Goal of the exercise
Set down every line from the one containing "Instruction: Expand the" through the last line of the records below, exactly as written, and leave out the pictures.

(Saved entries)
>>

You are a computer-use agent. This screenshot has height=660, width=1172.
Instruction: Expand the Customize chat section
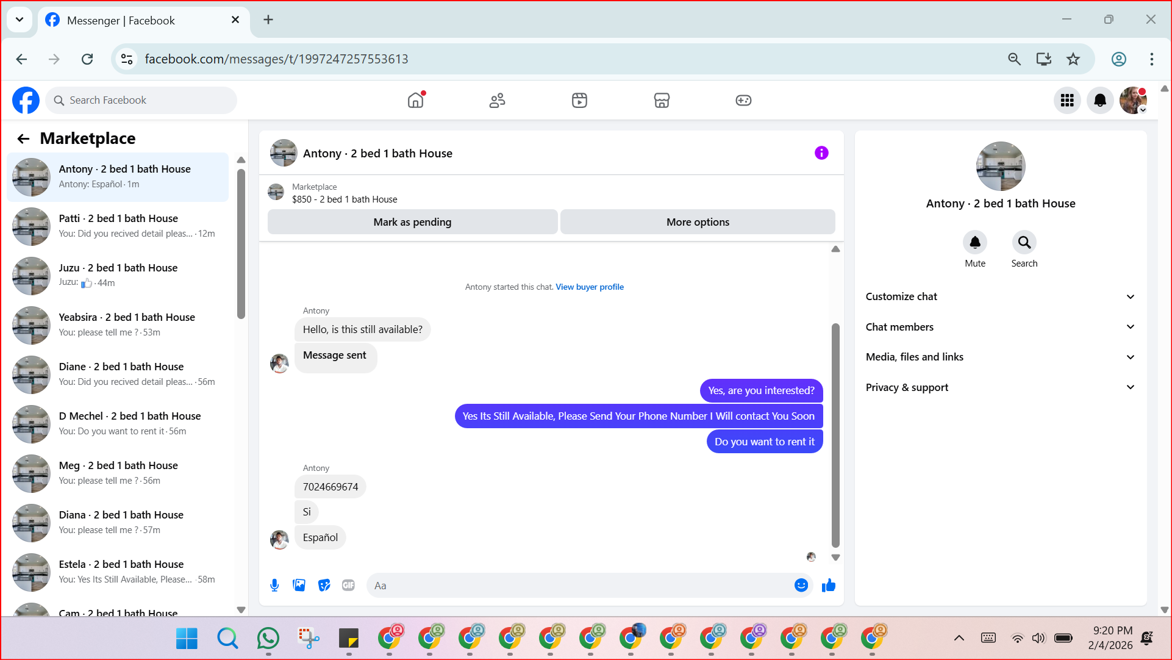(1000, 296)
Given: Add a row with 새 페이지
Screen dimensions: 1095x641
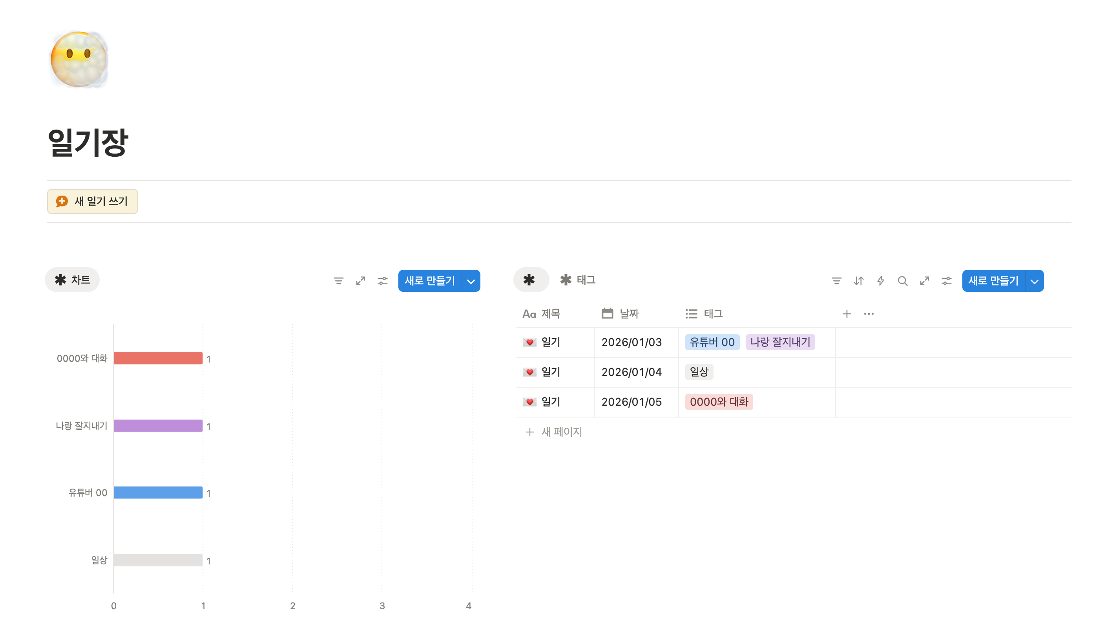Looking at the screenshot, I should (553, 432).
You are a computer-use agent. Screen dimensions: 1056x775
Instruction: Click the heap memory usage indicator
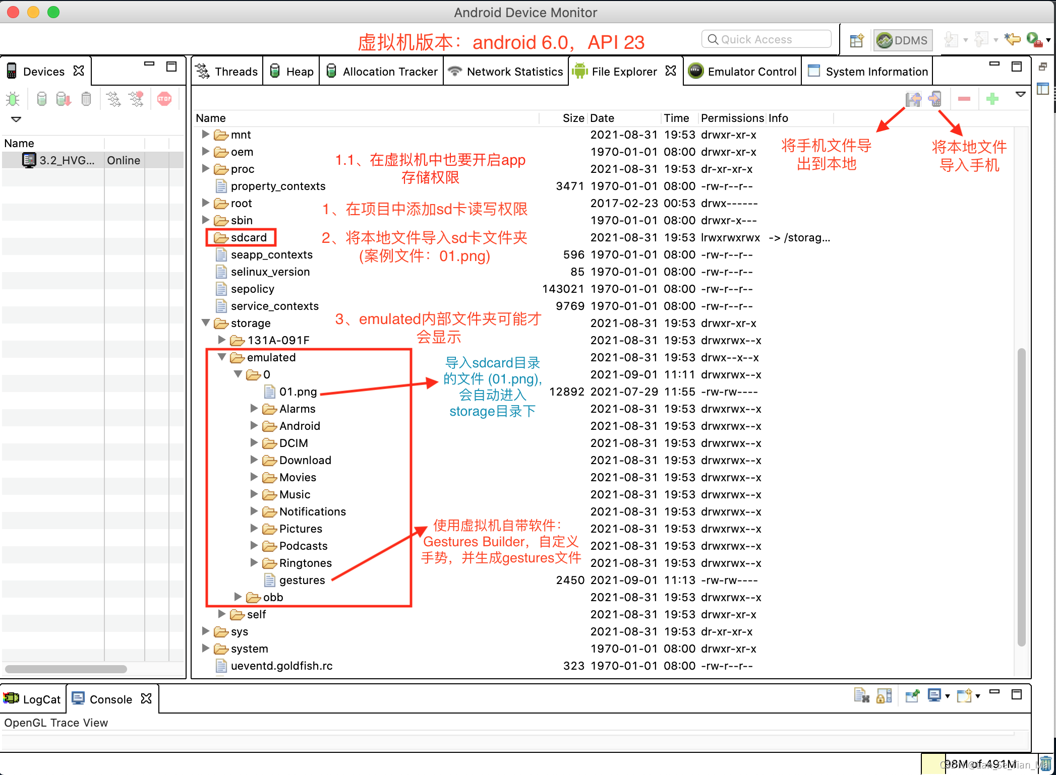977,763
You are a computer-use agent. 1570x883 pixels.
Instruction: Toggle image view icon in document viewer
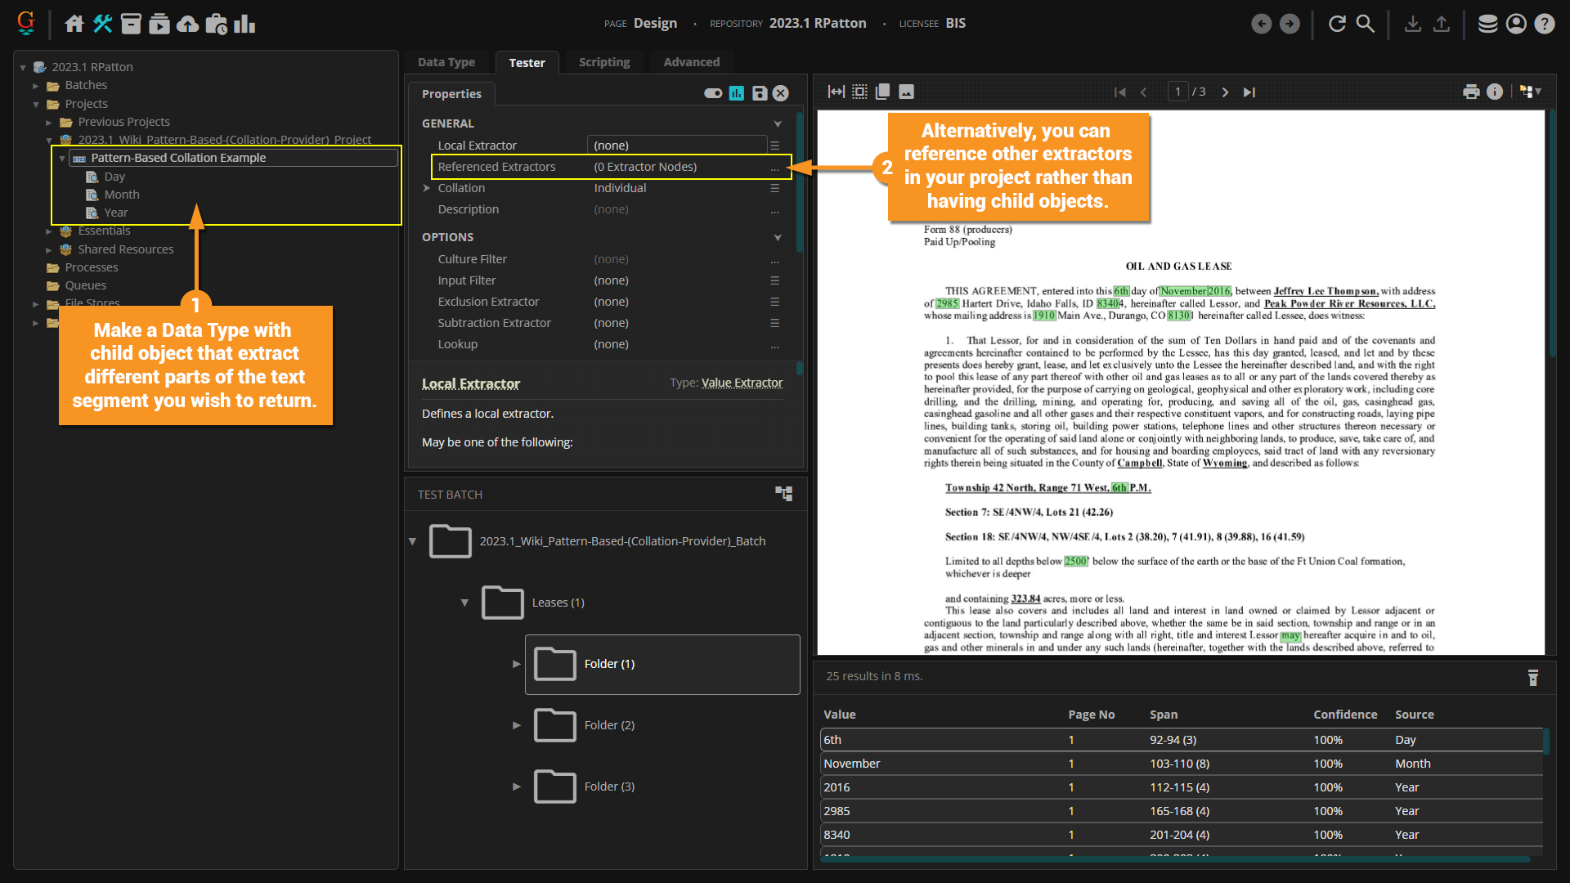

<<

Result for this task
Instruction: Expand the Customize chat section
(1000, 296)
Given: Add a row with 새 페이지
Screen dimensions: 1095x641
Looking at the screenshot, I should (553, 432).
You are a computer-use agent. Screen dimensions: 1056x775
Instruction: Click the heap memory usage indicator
977,763
You are a computer-use agent. 1570x883 pixels.
Instruction: Toggle image view icon in document viewer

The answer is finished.